The team concluded there are four factors in determining whether and how a resident recycles and composts: motivation, ability, knowledge and discovery.

Further, the researchers broke down their respondents into five types: enthusiasts, lone recyclers in a household, people who struggle to make ends meet and cannot prioritize recycling, the well-intentioned—but perhaps not informed—group, and the analysts or skeptics who do not trust their recycling is going to the right place.

“This research really did change our conversations with people,” Neumond said, adding those interactions now center on improving residents’ diversion efforts rather than quizzing them.

In response to these discoveries, ARR has changed its messaging. Any educational materials must now address one of the areas of its new framework for understanding recycling behaviors. The team has also rolled out an interactive way to teach the recycling dos and don’ts—a board game in which players sort items for recycling, composting, hazardous waste and donations.

“We can already see that people are more excited about recycling—that they’re more comfortable with the topic,” he said.

Progress and future monitoring

The Texas Campaign for the Environment has done independent monitoring to see how Austin businesses and apartment complexes are complying with the universal recycling ordinance.

Program Director Andrew Dobbs said from what his organization has seen the ordinance has been a success.

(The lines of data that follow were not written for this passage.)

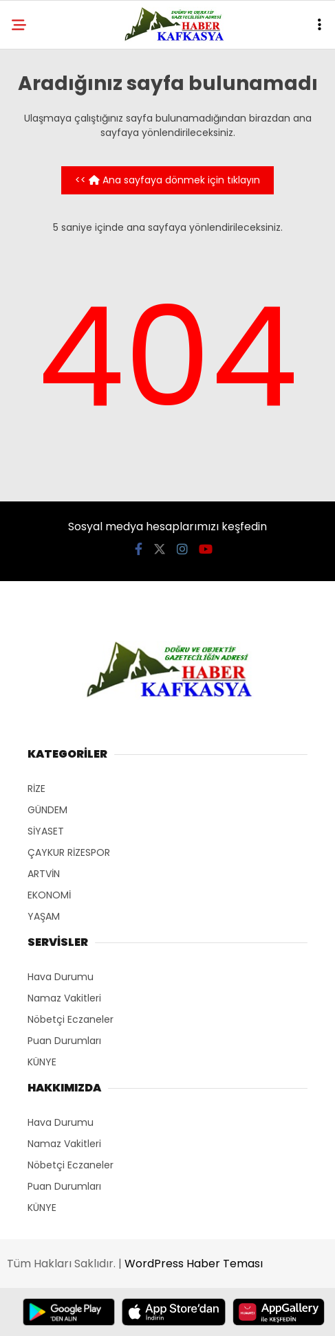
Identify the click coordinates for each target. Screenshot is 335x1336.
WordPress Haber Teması (194, 1263)
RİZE (36, 788)
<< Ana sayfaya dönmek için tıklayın (167, 180)
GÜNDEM (47, 810)
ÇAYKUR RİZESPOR (69, 852)
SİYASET (46, 831)
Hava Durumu (61, 977)
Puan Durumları (64, 1041)
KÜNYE (42, 1062)
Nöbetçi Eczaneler (71, 1019)
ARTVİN (44, 874)
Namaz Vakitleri (64, 998)
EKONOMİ (49, 895)
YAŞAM (44, 916)
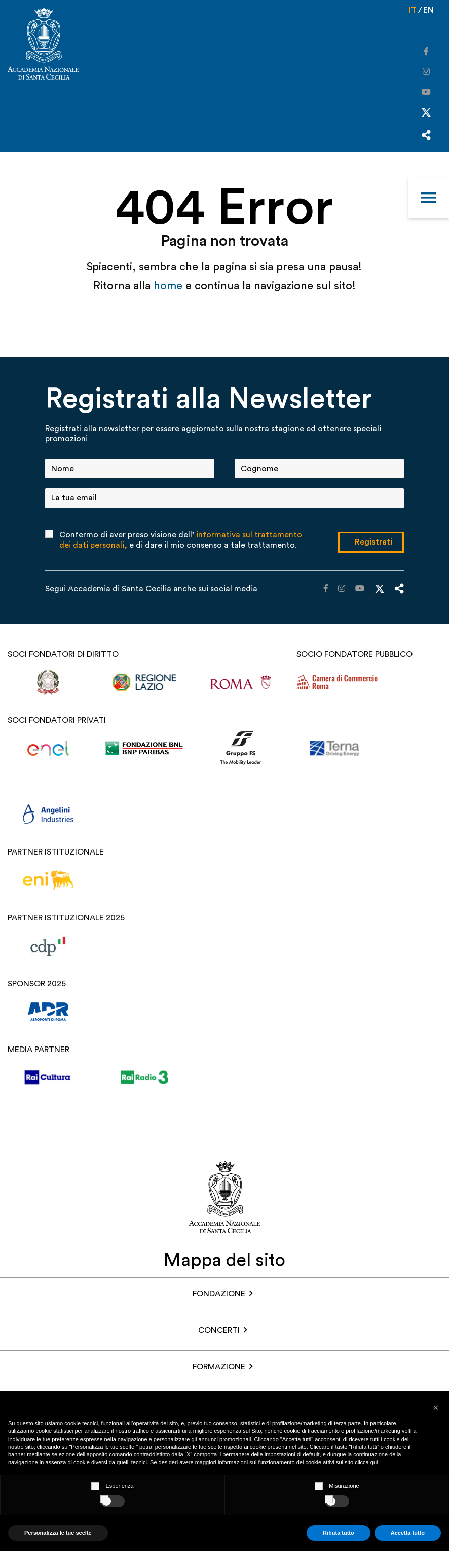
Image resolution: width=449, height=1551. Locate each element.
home (169, 285)
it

When the ordinance was introduced in 2013, Dobbs said hardly any of the businesses and multifamily complexes were filing an annual diversion plan, as required by the ordinance, or they were self-reporting that they would not be complying with regulations. Also known as a recycling plan, the document details such things as the types of material—and how much of it—the property plans to divert.

Dobbs said there has been a “big shift” since then, and a majority of properties are now reporting compliance. Further, he said volunteers have dropped in on businesses and apartment complexes and found most are following the rules.

“There are still big gaps that need to be filled and it will be an ongoing project, but we have the foundation and framework we need to make sure all businesses in the city of Austin are recycling and diverting materials through composting,” Dobbs said.

The next true measure of the city’s progress toward its zero-waste goal will come in 2020—when the latest diversion study is slated to be released.